*** Data excerpts Section Begins ***

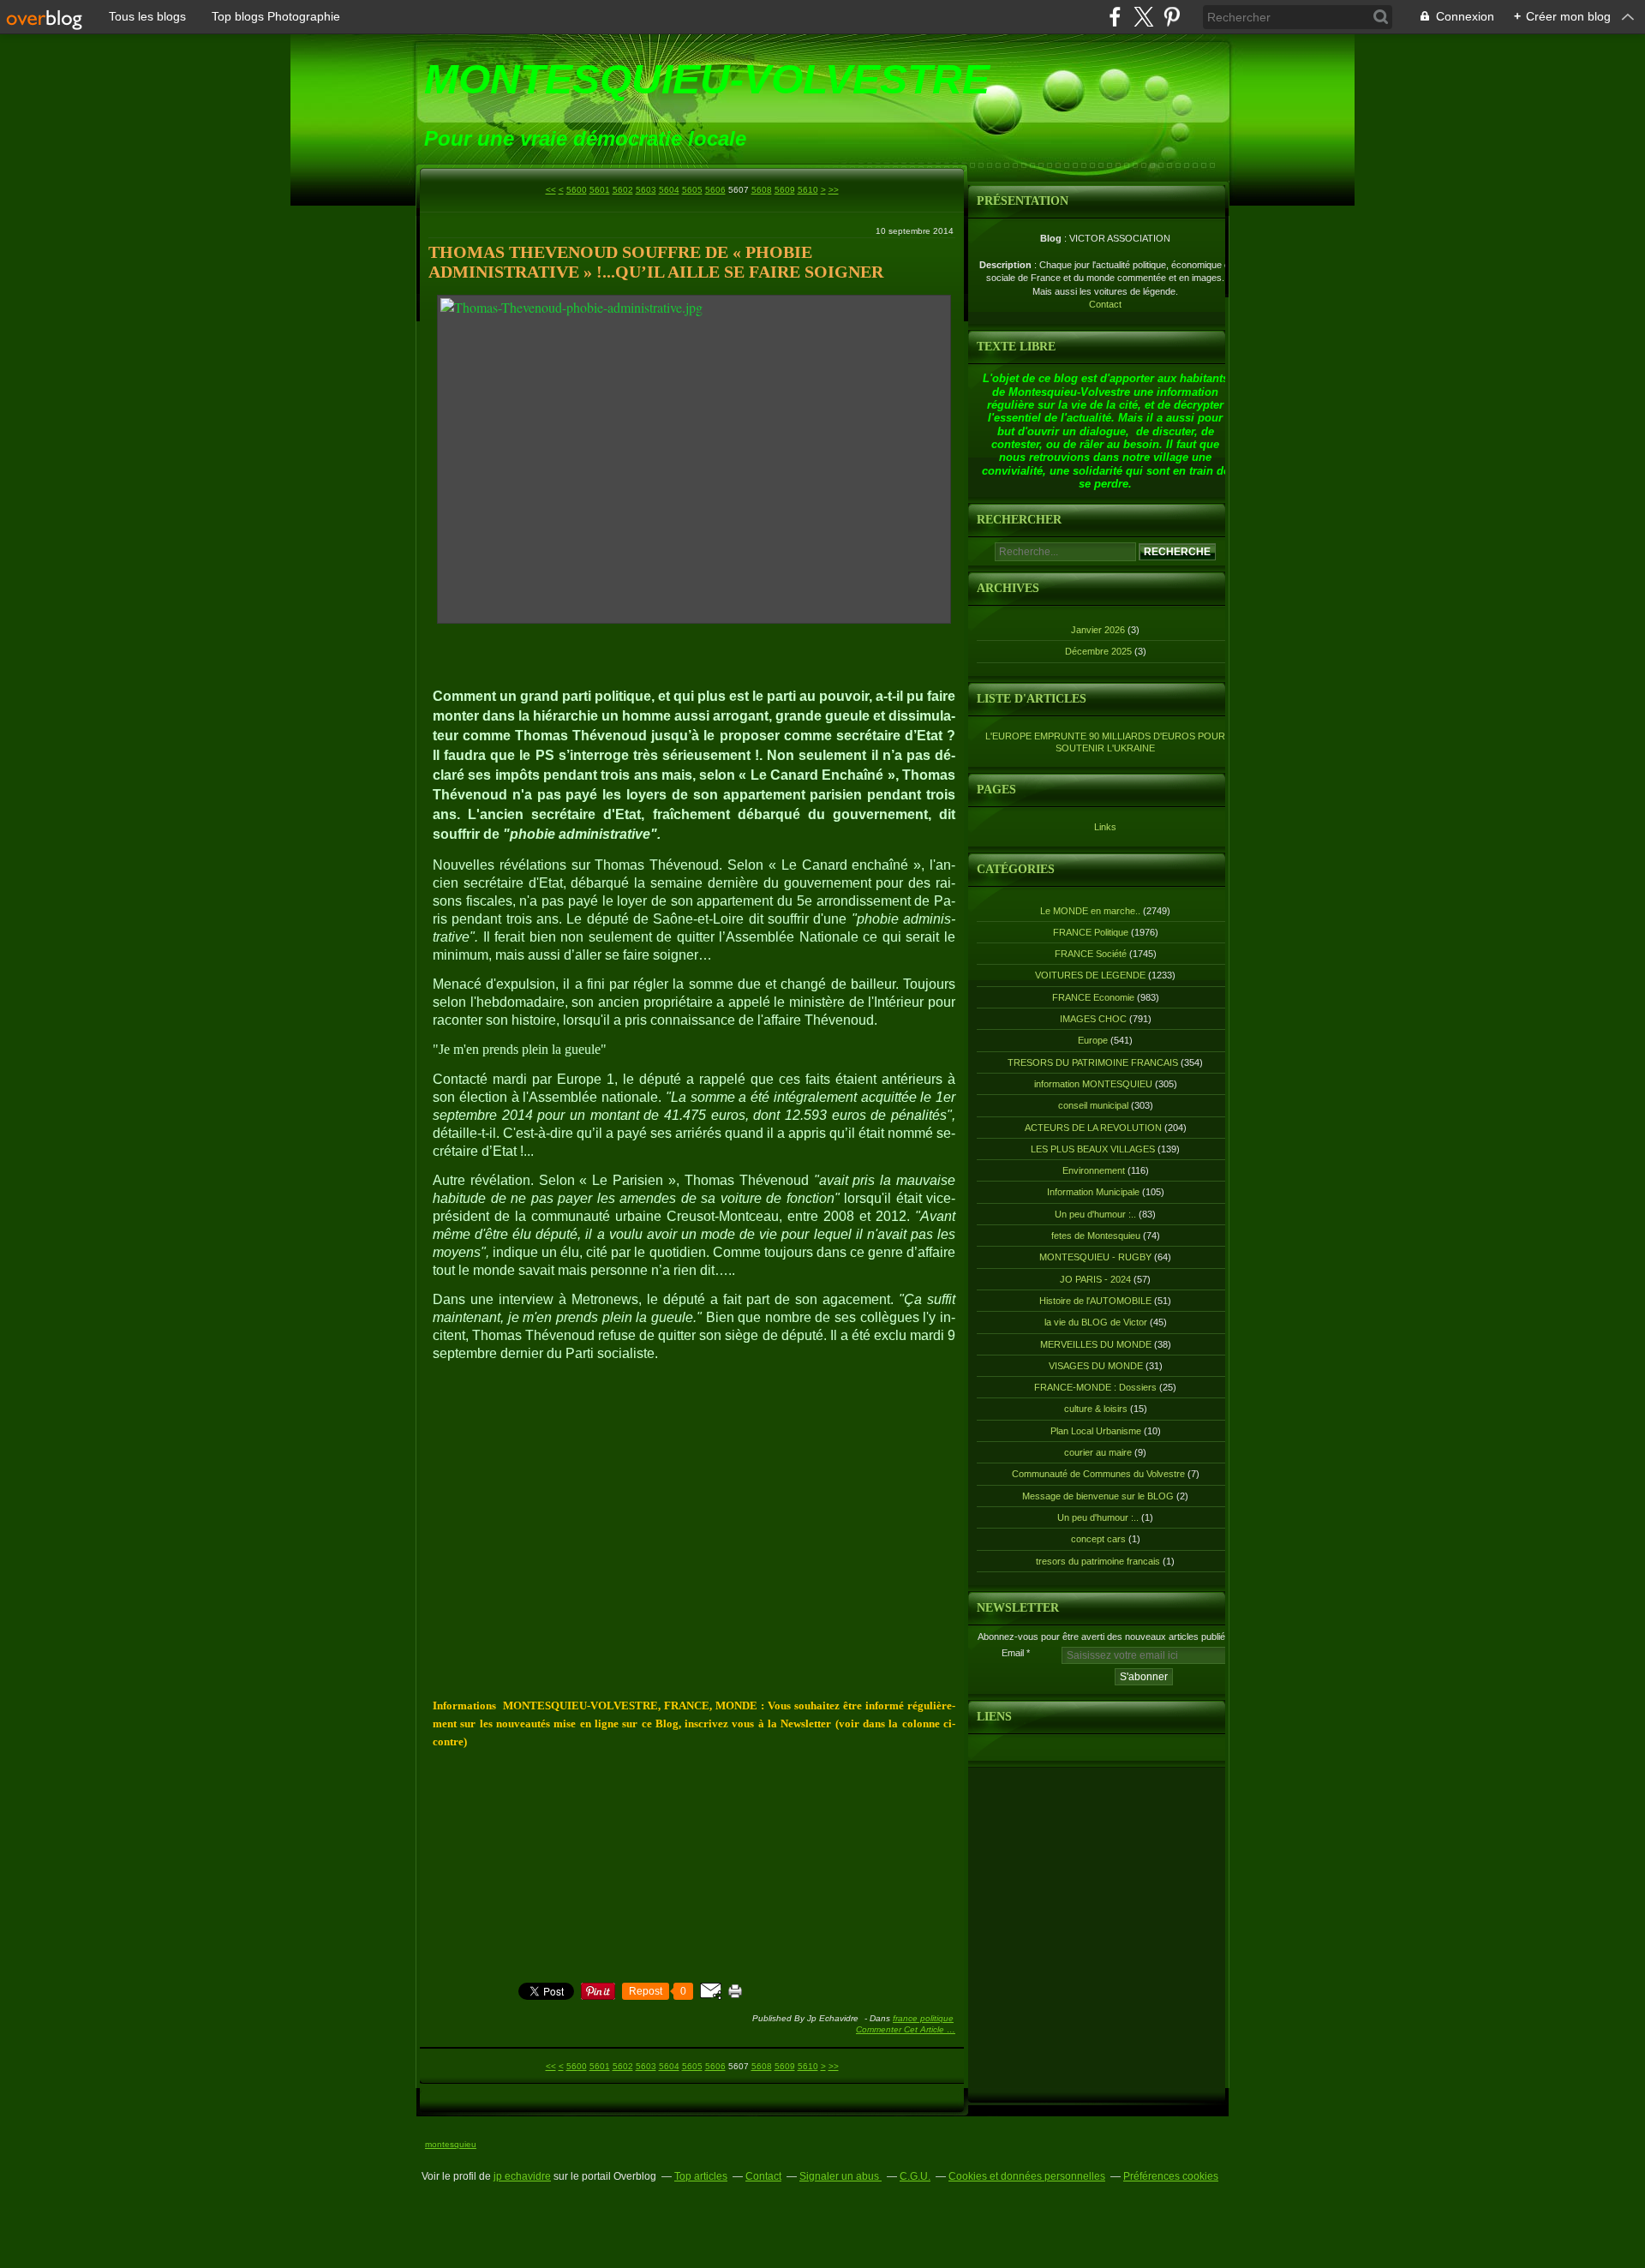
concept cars (1098, 1539)
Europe (1093, 1040)
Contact (1105, 304)
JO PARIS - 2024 (1095, 1279)
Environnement (1093, 1170)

*** Data excerpts Section Ends ***

What is expected ->
Please transcribe the entries precisely and omit any images they hold.

Answer to this task ->
concept cars (1098, 1539)
Europe (1093, 1040)
Contact (1105, 304)
JO PARIS - 2024 (1095, 1279)
Environnement (1093, 1170)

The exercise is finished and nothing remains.